Annual report pursuant to Section 13 and 15(d)

Debt

v3.7.0.1
Debt
12 Months Ended
Dec. 31, 2016
Debt Disclosure [Abstract]  
Debt
DEBT
The Company’s term debt at December 31 is as follows:

 
2016
 
2015
4.00% Convertible Senior Notes, $152,000 face amount, due in June 2036
$
113,446

 
$

 2.75% Convertible debt, $73,838 face amount, due in June 2019
67,254

 
126,053

REG Geismar GOZone bonds, secured, variable interest rate, due in October 2033

 
100,000

REG Danville term loan, secured, variable interest rate of LIBOR plus 4%, due in December 2017
8,163

 

REG Newton term loan, secured, variable interest rate of LIBOR plus 4%, due in December 2018
13,063

 
16,800

REG Mason City term loan, fixed interest rate of 5%, due in July 2019
2,659

 
3,675

REG Ames term loans, secured, fixed interest rates of 3.5% and 4.25%, due in January 2018 and December 2019, respectively
3,565

 
3,901

REG Grays Harbor term loan, variable interest of minimum 3.5% or Prime Rate plus 0.25%, due in May 2022
9,273

 
5,225

Other
468

 
908

Total debt before debt issuance costs
217,891

 
256,562

Less: Current portion of long-term debt
15,402

 
5,206

Less: Debt issuance costs (net of accumulated amortization of $ 3,705 and $2,296, respectively)
6,286

 
4,105

Total long-term debt
$
196,203

 
$
247,251



REG Danville

On October 31, 2015, REG Danville, LLC entered into a Second Amended and Restated Loan Agreement with Fifth Third Bank regarding the construction/term loan (the "Fifth Third Construction/Term Loan").

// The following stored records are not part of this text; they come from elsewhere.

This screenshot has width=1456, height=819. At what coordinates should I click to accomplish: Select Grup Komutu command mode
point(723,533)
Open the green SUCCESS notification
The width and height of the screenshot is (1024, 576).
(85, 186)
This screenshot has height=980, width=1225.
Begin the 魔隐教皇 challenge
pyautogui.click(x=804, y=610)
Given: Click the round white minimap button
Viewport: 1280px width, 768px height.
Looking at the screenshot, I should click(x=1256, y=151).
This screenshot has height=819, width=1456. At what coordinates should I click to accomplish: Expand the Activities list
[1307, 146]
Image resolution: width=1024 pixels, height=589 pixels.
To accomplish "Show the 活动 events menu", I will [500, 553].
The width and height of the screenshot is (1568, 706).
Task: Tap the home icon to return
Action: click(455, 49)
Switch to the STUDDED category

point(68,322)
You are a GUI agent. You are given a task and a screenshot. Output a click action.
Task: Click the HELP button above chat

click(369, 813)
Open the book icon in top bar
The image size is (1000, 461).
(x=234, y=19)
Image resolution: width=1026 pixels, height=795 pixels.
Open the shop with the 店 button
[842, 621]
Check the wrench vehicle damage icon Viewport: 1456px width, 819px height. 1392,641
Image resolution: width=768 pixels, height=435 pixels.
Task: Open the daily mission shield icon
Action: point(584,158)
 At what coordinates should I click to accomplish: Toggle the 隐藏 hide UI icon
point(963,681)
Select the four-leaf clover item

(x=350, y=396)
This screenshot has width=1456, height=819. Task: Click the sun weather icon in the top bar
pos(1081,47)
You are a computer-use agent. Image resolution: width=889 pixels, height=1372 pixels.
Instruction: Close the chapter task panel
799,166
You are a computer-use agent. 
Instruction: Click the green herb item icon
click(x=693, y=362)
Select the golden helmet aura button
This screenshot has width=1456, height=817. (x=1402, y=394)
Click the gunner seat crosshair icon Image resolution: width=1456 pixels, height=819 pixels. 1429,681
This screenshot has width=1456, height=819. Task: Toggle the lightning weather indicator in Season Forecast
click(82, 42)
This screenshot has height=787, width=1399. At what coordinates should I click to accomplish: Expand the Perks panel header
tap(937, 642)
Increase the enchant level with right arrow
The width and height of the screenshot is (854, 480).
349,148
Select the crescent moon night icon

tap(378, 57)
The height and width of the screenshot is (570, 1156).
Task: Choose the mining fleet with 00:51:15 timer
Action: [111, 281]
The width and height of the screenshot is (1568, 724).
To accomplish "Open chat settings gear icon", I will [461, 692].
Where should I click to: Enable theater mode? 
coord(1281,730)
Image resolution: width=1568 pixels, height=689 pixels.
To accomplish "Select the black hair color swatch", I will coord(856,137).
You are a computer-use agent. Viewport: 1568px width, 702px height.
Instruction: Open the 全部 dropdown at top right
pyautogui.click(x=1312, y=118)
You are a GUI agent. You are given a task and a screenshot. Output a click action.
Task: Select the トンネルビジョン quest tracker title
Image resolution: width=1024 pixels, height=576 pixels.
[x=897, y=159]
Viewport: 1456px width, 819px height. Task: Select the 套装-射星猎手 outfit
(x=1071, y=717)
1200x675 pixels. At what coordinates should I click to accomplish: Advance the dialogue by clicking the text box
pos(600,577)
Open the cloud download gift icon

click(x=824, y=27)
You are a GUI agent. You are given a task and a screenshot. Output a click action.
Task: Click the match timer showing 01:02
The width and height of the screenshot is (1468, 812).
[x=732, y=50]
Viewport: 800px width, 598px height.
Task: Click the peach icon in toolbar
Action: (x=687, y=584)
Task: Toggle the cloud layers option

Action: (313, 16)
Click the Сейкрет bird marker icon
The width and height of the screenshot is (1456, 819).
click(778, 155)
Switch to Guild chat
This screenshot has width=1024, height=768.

The renewed Fifth Third Construction/Term Loan increased the principal amount of the Construction/Term Loan to $12,000 and had a three-year term with the maturity of the loan being extended to December 19, 2017. The loan requires monthly principal payments of $212 and interest to be charged using LIBOR plus 4% per annum. The loan agreement contains various loan covenants.

Convertible Senior Notes
On June 2, 2016, the Company issued $152,000 aggregate principal amount of the 2036 Convertible Notes in a private offering to qualified institutional buyers. The 2036 Convertible Notes bear interest at a rate of 4.00% per year payable semi-annually in arrears on June 15 and December 15 of each year, beginning December 15, 2016. The notes will mature on June 15, 2036, unless repurchased, redeemed or converted in accordance with their terms prior to such date.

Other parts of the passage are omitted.